Students are trained in data preprocessing, statistical analysis, and visualization techniques using Python libraries such as Pandas, NumPy, Matplotlib, and Seaborn. The course emphasizes building interactive dashboards with tools like Tableau and Power BI, enabling students to communicate insights effectively to stakeholders.
This advanced course explores deep learning architectures such as CNNs, RNNs, LSTMs, and Transformers. Students implement complex neural networks for tasks like speech recognition, machine translation, and computer vision, leveraging GPU clusters and cloud computing platforms.
The course covers deployment models, service models, and orchestration tools in cloud environments. Students learn to manage infrastructure as code using Terraform, automate CI/CD pipelines with Jenkins, and containerize applications with Docker. Practical labs include deploying scalable microservices architectures on AWS and Azure.
This course focuses on designing user-friendly interfaces by combining cognitive psychology, usability testing, and design thinking methodologies. Students learn to conduct user research, prototype interactions, and evaluate interfaces using both qualitative and quantitative methods. The course emphasizes accessibility and inclusive design practices.
Students gain hands-on experience with microcontrollers like Arduino and Raspberry Pi, learning to develop embedded software for sensors, actuators, and communication modules. The curriculum includes real-time operating systems, low-level programming, and wireless protocols such as Zigbee and LoRaWAN.
This course provides a comprehensive overview of game design and development using Unity and Unreal Engine. Students learn to create 2D and 3D games, implement physics engines, integrate sound systems, and optimize performance across multiple platforms. The course also covers storytelling, character animation, and monetization strategies.
The course explores advanced algorithmic techniques including approximation algorithms, randomized algorithms, and online algorithms. Students analyze the computational complexity of problems, develop efficient solutions using dynamic programming and greedy methods, and apply these concepts to optimization challenges in various domains.
Project-based learning (PBL) is central to the Computer Applications program at Indira University Pune. The approach emphasizes collaborative work, real-world problem-solving, and skill development through hands-on experiences. Students are grouped into teams of 3-5 members to tackle complex projects aligned with industry needs or academic research interests.
Mini projects are introduced in the third year, requiring students to apply concepts learned in core courses to solve practical problems. These projects typically span one semester and involve working with faculty mentors who guide the process from concept to execution. Students present their findings through technical reports and live demonstrations.
The final-year capstone project is a significant milestone that integrates all aspects of the program. Students select projects in consultation with faculty advisors, often involving collaboration with industry partners or research institutions. The project involves extensive literature review, experimental design, implementation, testing, and documentation.
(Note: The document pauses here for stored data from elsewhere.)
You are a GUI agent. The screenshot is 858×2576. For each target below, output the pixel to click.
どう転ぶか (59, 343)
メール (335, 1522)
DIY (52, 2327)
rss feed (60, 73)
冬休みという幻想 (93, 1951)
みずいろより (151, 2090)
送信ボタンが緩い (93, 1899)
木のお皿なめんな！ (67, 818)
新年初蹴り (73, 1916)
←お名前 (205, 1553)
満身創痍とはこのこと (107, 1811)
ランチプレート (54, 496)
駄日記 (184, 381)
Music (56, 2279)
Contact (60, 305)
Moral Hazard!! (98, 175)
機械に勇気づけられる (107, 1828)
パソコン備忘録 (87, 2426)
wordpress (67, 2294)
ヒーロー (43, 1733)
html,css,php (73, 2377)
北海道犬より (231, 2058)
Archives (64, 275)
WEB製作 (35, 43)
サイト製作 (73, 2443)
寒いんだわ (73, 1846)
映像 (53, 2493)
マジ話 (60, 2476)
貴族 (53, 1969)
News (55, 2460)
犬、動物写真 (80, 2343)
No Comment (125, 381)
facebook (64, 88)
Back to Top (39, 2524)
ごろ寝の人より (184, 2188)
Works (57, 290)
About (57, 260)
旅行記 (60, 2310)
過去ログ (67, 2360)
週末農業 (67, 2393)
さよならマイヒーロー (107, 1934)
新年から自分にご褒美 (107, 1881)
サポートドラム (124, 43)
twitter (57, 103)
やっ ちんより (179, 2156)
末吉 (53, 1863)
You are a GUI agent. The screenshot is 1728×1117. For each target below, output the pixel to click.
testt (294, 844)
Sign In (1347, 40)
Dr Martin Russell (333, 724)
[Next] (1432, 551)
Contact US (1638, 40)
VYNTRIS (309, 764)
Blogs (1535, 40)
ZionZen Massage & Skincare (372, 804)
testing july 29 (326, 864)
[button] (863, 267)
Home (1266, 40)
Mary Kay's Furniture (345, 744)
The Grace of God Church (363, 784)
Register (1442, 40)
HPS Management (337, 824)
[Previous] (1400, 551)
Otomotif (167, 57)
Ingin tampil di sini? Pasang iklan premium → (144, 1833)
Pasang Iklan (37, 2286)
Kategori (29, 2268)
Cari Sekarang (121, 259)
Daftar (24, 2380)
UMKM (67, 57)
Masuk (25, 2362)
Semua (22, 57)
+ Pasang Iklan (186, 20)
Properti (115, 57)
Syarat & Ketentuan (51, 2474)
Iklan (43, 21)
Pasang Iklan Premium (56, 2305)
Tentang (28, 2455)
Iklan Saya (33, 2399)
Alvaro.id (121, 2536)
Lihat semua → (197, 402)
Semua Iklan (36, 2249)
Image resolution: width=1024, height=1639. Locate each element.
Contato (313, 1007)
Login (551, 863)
Students begin selecting their capstone projects in the sixth semester, submitting proposals that are reviewed by a panel of faculty members. Projects are assigned based on availability, relevance to student interests, and alignment with available resources and expertise. Each project is supervised by at least one faculty member and often includes industry mentors.
The evaluation process for capstone projects includes peer reviews, progress reports, milestone assessments, and final presentations. Students must demonstrate technical proficiency, innovation, teamwork, and clear communication of their work. The project contributes significantly to the overall GPA and is often featured in the university's annual research symposium.